Extracted text:
Divorce hurts everyone. Not just Mommy and Daddy but also the kids. Especially the kids. It’s tough enough being a child of divorced parents; but it’s beyond distressing when the parents are engaged in battle.
Parents often unknowingly subject their children to painful games during and after a divorce without considering how their actions are affecting the kids. The grown-ups are so caught up in their own personal drama they lose sight of their children’s best interests.
Ideally, divorced parents will have a peaceful co-parenting plan that everyone follows. However, different households with different rules can create a battlefield with the kids caught in the crosshairs. For example:
Parental alienation is when one parent intentionally tries to poison a child’s relationship with the other parent so the child will reject the estranged parent. Some examples of alienation are painting the estranged parent as unstable, not encouraging the child to spend more time with the other parent, concealing information about the child’s well-being, or failing to consult with the other parent about important decisions.

Work task: In the passage on divorce, how is parental alienation defined?

Given information:
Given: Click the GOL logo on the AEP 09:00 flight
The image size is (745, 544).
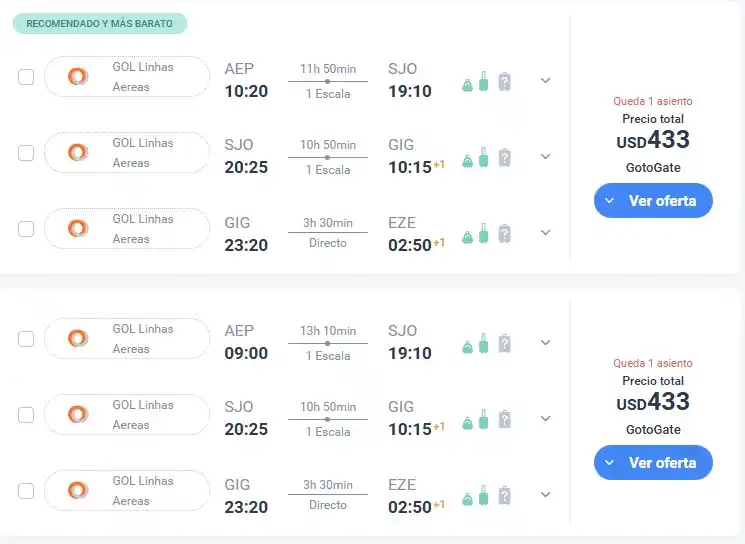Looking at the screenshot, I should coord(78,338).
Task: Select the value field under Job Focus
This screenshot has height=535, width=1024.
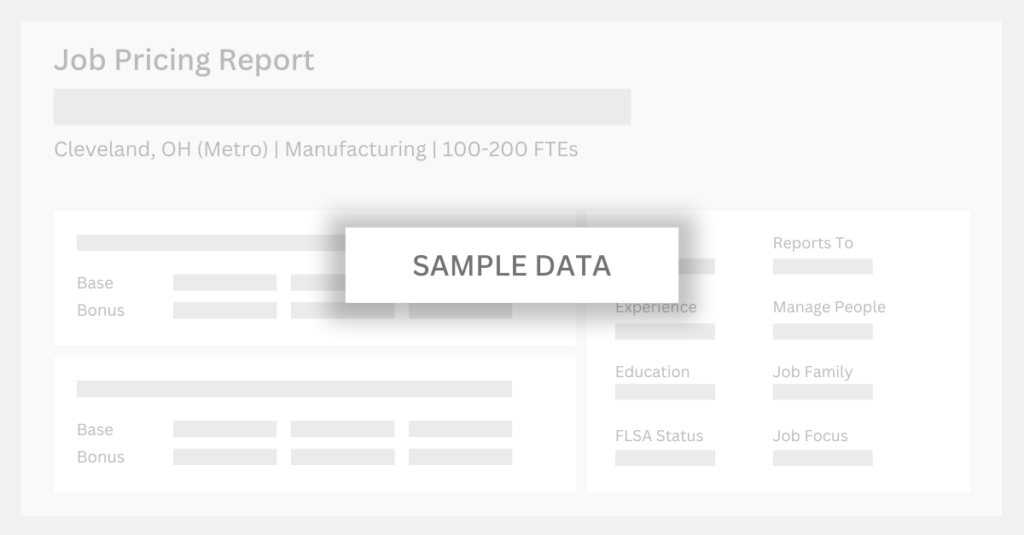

Result below: It is when one parent intentionally tries to poison a child's relationship with the other parent so the child will reject the estranged parent.